I am using Win10 and Cuda 11.8 and VS 2019 C++.
I have a small command line app that uses cuda kernels and thrust::inclusive_scan. Everything works fine in debug mode.

I cut and paste the thrust::inclusive_scan into my 300,000 line C++ program.
In debug mode at runtime I get,

CUDA error 2 [C:\Program Files\NVIDIA GPU Computing Toolkit\CUDA\v11.8\include\cub\device\dispatch/dispatch_scan.cuh, 372]: out of memory

I am performing the scan on a 200kb buffer.

Here is the funky bit.
When I compile the code in my stand alone program it compiles fine.
When I compile the code in my 300,000 line C++ program I get these warning messages

1>C:\Program Files\NVIDIA GPU Computing Toolkit\CUDA\v11.8\include\thrust/detail/alignment.h(139): warning C4324: ‘thrust::detail::aligned_type<2>::type’: structure was padded due to alignment specifier
1>C:\Program Files\NVIDIA GPU Computing Toolkit\CUDA\v11.8\include\thrust/detail/alignment.h(140): warning C4324: ‘thrust::detail::aligned_type<4>::type’: structure was padded due to alignment specifier
1>C:\Program Files\NVIDIA GPU Computing Toolkit\CUDA\v11.8\include\thrust/detail/alignment.h(141): warning C4324: ‘thrust::detail::aligned_type<8>::type’: structure was padded due to alignment specifier

I verified that both source files in both VS solutions are compiled the same way.
I am running on an A100-40gb card.

Any ideas why I am crashing at runtime?
Any ideas why the compiler warnings are present?
–Bob

My first guess would be that you are out of GPU memory.

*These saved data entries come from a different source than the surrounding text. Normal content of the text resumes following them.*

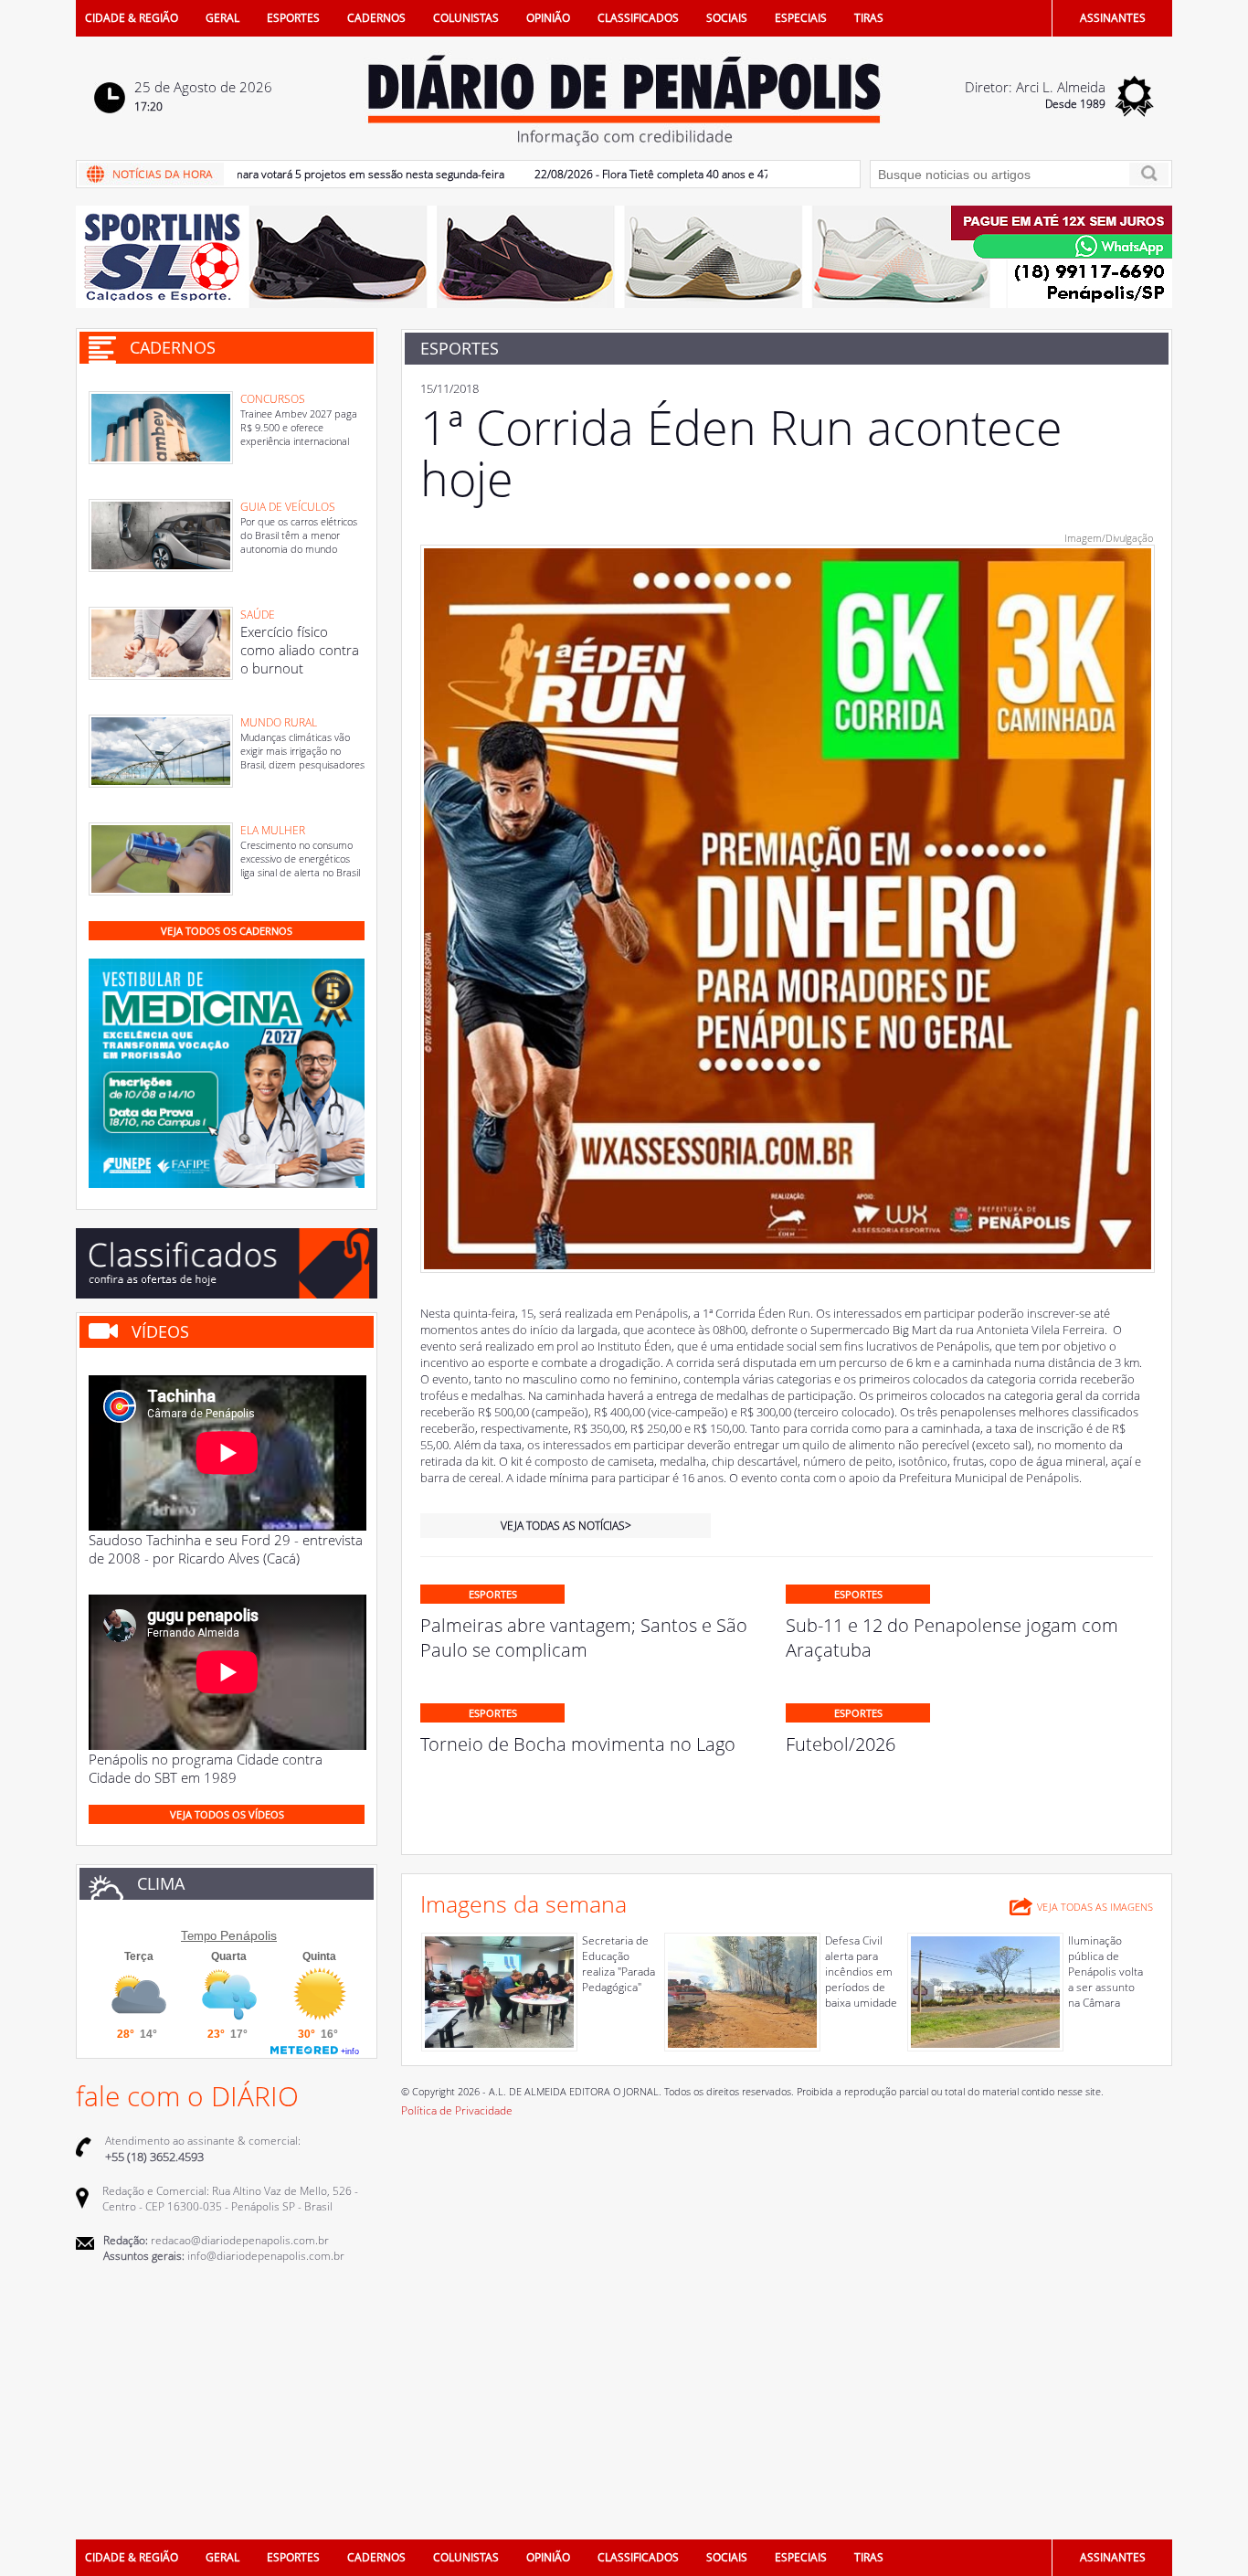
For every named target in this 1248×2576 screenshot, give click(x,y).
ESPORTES (293, 18)
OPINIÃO (548, 18)
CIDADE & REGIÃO (131, 18)
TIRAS (868, 18)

Depending on what you are doing and what thrust is doing, exactly, this doesn’t necessarily mean you have used up 40GB of memory. The device-side allocation carves out of a much smaller space, 8MB, so if there are any differences at all between your GPU usage in the two cases, you might be hitting a limit like that.